We left Visakhapatnam (the city we live in) much to early for my liking on July 27th, and arrived in Delhi by midmorning. We headed to our hotel and then it was out to find food. I would like to add that the hotel had a closet with pug puppies. First, to find a pug in India is kind of odd. Secondly, to go sit on a couch in the lobby and hear squeaking, look over at  an open closet and see a pile of sleeping, squeaking puppies is awesome. The hotel may have been dirty and hot, but it had puppies. Not many hotels can say that. After getting a wee bit lost we found food. We had some McDonalds and then got thoroughly lost (see a theme here? We get lost a lot.), walked around for well over a few hours and then finally found the National Gandhi Museum.

The museum was amazing. I loved to see more about Gandhi's life and quotes. We were able to see one of the bullets that took his life. The whole museum was very simple and down to earth. I think Gandhi would have liked it a lot.

This puppy fell very much asleep on Stephen.

Trying to get un-lost

Building seen while being very lost

An old fort, also seen while lost. But seen from the back of a bicycle rickshaw.

Gandhi! "Whenever you are confronted with your opponent, conquer him with love."

After the Gandhi museum we went off to find the Lotus Temple. We found it quickly (yay!) and it was such a beautiful place. It was peaceful and the gardens were beautiful. The whole temple is built on lines of simplicity and is dedicated to all religions for meditation and prayer. It was peaceful inside, and we sat in there for about 20 minutes. I even snuck a picture inside!

One of my favorite people, Kendra, and myself.

Picture I snuck while inside of the ceiling.
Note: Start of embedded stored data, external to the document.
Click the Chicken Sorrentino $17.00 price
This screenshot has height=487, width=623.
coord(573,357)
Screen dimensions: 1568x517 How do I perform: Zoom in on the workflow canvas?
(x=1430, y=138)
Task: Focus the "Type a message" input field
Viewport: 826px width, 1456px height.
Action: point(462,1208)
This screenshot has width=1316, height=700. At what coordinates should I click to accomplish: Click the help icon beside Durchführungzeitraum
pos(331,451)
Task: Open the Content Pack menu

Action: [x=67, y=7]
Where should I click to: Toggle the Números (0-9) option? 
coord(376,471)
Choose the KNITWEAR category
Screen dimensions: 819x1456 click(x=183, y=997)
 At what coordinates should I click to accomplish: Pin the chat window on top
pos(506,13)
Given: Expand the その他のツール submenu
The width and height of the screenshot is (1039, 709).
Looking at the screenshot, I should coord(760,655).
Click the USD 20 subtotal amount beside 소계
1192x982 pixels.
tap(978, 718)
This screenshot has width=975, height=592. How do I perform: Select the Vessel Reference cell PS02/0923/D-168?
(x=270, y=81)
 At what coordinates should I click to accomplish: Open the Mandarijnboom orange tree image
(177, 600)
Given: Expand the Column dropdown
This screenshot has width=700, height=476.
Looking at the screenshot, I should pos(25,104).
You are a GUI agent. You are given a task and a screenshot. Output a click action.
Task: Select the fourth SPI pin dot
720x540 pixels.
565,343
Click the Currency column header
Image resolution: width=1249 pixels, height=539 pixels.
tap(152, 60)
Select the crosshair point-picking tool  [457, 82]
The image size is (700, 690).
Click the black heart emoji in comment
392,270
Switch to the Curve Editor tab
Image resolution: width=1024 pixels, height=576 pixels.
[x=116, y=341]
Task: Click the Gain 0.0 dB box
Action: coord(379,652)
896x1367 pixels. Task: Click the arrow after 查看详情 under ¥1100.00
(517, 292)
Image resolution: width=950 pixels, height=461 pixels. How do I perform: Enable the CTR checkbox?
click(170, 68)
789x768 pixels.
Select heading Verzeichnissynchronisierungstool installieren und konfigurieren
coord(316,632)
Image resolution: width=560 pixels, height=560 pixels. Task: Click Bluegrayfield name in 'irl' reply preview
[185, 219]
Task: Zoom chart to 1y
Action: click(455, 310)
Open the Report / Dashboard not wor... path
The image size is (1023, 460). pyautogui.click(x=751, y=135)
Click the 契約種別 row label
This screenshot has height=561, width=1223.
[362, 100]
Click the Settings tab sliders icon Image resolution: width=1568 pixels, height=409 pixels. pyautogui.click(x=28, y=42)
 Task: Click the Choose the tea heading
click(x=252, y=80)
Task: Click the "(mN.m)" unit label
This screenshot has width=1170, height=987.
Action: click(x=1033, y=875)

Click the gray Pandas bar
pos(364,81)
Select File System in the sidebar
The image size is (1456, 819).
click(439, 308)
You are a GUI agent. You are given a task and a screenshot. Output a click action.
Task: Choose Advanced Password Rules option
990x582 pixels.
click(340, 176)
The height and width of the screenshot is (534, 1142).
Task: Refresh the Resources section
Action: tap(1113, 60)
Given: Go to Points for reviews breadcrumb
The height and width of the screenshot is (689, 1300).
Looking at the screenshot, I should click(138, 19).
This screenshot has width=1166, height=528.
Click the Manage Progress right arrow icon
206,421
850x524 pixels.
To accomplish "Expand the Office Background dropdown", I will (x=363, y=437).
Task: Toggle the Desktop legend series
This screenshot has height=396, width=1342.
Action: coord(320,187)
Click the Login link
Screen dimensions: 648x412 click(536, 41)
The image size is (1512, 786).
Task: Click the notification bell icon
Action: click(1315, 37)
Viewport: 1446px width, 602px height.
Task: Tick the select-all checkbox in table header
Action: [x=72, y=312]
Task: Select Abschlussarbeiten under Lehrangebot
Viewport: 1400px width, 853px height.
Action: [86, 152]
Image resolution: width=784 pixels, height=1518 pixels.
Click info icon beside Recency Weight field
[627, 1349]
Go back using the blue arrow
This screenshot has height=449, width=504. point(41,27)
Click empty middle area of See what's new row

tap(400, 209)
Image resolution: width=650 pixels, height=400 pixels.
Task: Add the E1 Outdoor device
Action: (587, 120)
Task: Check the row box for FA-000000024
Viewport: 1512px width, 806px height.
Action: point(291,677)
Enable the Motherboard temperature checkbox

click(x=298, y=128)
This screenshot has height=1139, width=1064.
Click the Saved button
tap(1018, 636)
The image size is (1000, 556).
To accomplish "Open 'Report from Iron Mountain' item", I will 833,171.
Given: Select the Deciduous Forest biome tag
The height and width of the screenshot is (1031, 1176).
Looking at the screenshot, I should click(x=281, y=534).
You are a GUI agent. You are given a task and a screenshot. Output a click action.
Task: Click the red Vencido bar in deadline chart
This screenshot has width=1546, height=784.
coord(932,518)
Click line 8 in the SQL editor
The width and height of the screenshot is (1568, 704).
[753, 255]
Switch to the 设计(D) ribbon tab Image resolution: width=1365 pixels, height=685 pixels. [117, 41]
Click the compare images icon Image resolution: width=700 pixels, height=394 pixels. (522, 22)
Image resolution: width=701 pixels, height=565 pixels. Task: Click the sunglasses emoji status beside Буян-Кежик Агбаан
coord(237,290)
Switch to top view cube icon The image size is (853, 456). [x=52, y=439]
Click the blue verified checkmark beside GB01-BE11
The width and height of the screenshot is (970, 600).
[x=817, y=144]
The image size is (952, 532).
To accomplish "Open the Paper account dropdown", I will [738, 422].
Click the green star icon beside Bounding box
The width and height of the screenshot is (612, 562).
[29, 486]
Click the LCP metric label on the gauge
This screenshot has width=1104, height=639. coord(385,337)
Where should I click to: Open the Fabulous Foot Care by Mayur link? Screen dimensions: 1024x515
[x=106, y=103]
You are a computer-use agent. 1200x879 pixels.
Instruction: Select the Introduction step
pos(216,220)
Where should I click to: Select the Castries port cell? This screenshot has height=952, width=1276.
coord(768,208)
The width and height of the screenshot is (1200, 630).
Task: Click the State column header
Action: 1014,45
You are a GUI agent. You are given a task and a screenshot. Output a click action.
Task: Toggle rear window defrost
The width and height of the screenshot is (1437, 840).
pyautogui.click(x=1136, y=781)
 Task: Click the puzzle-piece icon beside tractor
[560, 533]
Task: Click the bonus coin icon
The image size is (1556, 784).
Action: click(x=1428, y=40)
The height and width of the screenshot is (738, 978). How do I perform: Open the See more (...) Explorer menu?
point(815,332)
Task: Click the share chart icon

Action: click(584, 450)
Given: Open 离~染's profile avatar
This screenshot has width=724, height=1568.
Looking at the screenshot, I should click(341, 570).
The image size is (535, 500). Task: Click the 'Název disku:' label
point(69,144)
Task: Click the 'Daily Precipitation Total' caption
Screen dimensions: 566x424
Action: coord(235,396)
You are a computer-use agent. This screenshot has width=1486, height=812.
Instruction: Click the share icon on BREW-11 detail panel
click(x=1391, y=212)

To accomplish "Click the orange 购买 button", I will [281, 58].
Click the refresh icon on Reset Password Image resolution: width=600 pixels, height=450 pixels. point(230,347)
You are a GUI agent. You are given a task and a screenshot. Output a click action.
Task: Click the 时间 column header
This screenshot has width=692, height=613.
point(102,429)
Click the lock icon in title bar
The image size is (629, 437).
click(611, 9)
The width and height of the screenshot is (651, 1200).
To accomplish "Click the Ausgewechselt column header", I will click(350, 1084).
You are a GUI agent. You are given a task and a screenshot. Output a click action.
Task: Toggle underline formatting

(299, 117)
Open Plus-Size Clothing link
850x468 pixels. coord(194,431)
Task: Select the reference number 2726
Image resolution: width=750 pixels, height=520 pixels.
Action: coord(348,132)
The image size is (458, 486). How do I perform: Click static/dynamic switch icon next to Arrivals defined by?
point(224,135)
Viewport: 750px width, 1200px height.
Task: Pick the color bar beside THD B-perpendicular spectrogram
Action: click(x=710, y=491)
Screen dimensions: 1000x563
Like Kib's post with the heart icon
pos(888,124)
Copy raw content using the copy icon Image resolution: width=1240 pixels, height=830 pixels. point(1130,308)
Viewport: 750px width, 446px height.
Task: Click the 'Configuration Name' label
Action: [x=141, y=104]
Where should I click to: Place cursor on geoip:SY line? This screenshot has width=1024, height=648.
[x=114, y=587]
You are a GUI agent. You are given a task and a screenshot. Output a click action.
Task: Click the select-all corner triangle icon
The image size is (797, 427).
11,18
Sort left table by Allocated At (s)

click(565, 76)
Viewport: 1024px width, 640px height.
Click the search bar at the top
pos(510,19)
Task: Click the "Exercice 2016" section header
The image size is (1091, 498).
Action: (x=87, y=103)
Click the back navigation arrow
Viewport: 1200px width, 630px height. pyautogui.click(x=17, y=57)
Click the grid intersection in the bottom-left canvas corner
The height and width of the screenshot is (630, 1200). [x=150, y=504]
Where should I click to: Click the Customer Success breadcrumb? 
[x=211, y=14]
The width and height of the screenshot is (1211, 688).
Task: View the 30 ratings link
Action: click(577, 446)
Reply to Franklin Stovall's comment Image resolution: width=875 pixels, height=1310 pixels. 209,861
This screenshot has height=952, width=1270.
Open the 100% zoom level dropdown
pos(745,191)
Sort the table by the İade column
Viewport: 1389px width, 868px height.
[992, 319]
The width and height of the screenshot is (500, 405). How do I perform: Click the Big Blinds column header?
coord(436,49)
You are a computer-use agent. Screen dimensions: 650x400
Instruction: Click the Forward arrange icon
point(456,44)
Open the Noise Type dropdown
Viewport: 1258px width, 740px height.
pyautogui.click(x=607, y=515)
The whole temple is built like a lotus flower
about to bloom.

From here we went off to the local mall, which was gigantic, and ate some "American" fast food. (Hello McDonalds. Yet again.)

Next morning we all stopped at Starbucks and had delicious frozen drinks. Even if they did butcher our names. From there we went to Delhi Arch, where there was a ceremony going on honoring soldiers who had died in wars over the past 75-ish years. We arrived just in time for the end of the ceremony.

Stephen with the guards.
 After the ceremony, our group meandered at our own sweet will over the long grass strip between the arch and the presidential palace. We ate popsicles and did cartwheels and handstands and laid in the grass. It was so much fun to actually have GRASS (Sounds odd, I know. But really.)

That is the presidential palace Waaaaaaayyyy back there. They don't let you get close to it.
 After seeing the palace and other government buildings, we went to see the biggest mosque in India. Only problem was, they wouldn't let us American girls in. Others were going in, after they accepted this funny looking covers. But they didn't want to let us in. So we stayed out, while Stephen went in. It was a nice view though.

 Afterwards, it was time to go to the train station. So we walked. And we walked. And we got monsooned on, while we walked. And the streets were crazy, but we saw some nice things on the way. And eventually made it safe and sound, though dripping wet, to the train station.

We spent all night on the train. We were in first class, which mean A/C! (Miracle of miracles!) It wasn't so bad sleeping on the train. A little loud and jerky. You never really get into a deep sleep. The bathrooms are truly awful, and there is no hope of a shower. But it was a fun experience. And very, very early the next morning we found ourselves in Amritsar.

Amritsar is famous for one thing really, the Golden Temple. Which is a beautiful Shikh temple. Amristar borders Pakistan so it is an area of some unrest, but the temple was beautiful. And as tired as we were, we enjoyed the experience very much.

We saw this adorable little boy sleeping in line. He wasn't impressed with the Golden Temple.

After grabbing lunch we ran off to the train station for a 17 hour train ride across the Indian desert. It was as fun as it sounds.